We can plot the recurrence matrix…

library(casnet)

# Unthresholded matrix (no radius applied)
RM <- rp(y1 = lx, emDim = emDim, emLag = emLag)

# plot it
rp_plot(RM)

# Thresholded by the radius
RMth <- di2bi(RM,emRad = emRad)

rp_plot(RMth, plotDimensions = TRUE, plotMeasures = TRUE)

3.2.2 Distinguish between Logistic Map and White noise?
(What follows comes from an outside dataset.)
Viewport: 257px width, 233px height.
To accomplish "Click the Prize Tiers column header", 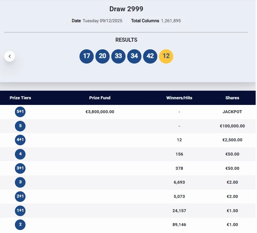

RQA promises to be able to distinguish between different dynamical regimes, for example dynamics due to different parameter settings of the logistic map, see e.g. https://en.wikipedia.org/wiki/Recurrence_quantification_analysis#Time-dependent_RQA

Questions

Use RQA to compare white noise to the deterministic chaos series of previous assignments.

library(rio)
library(pracma)

# Reload the data
series <- rio::import("https://github.com/FredHasselman/The-Complex-Systems-Approach-Book/raw/master/assignments/assignment_data/BasicTSA_arma/series.sav", setclass = "tbl_df")

Answers

Discussed in the next session

3.2.3 RQA of circle-tracing data

We’ll analyse a time series recorded from a subject who is tracing a circle using a computer mouse: circle tracing data.

Questions

  • Perform an RQA on one of the coordinate series (x or y)
  • Study what happens to the RQA measures if you shuffle the temporal order.
  • Package fractal contains a function surrogate. This will create so-called constrained realisations of the time series. You can look at the vignette in package casnet cl_CRQA (also available in Github) Look at the help pages of the function, or study the Surrogates Manual of the TISEAN software and create two surrogate series, one based on phase and one on aaft.
    • Look at the RQA measures and think about which \(H_0\) should probably be rejected.
    • If you want to be more certain, you’ll have to create a test (more surrogates). The TISEAN manual provides all the info you need to construct such a test:

    “For a minimal significance requirement of 95% , we thus need at least 19 or 39 surrogate time series for one- and two-sided tests, respectively. The conditions for rank based tests with more samples can be easily worked out. Using more surrogates can increase the discrimination power.”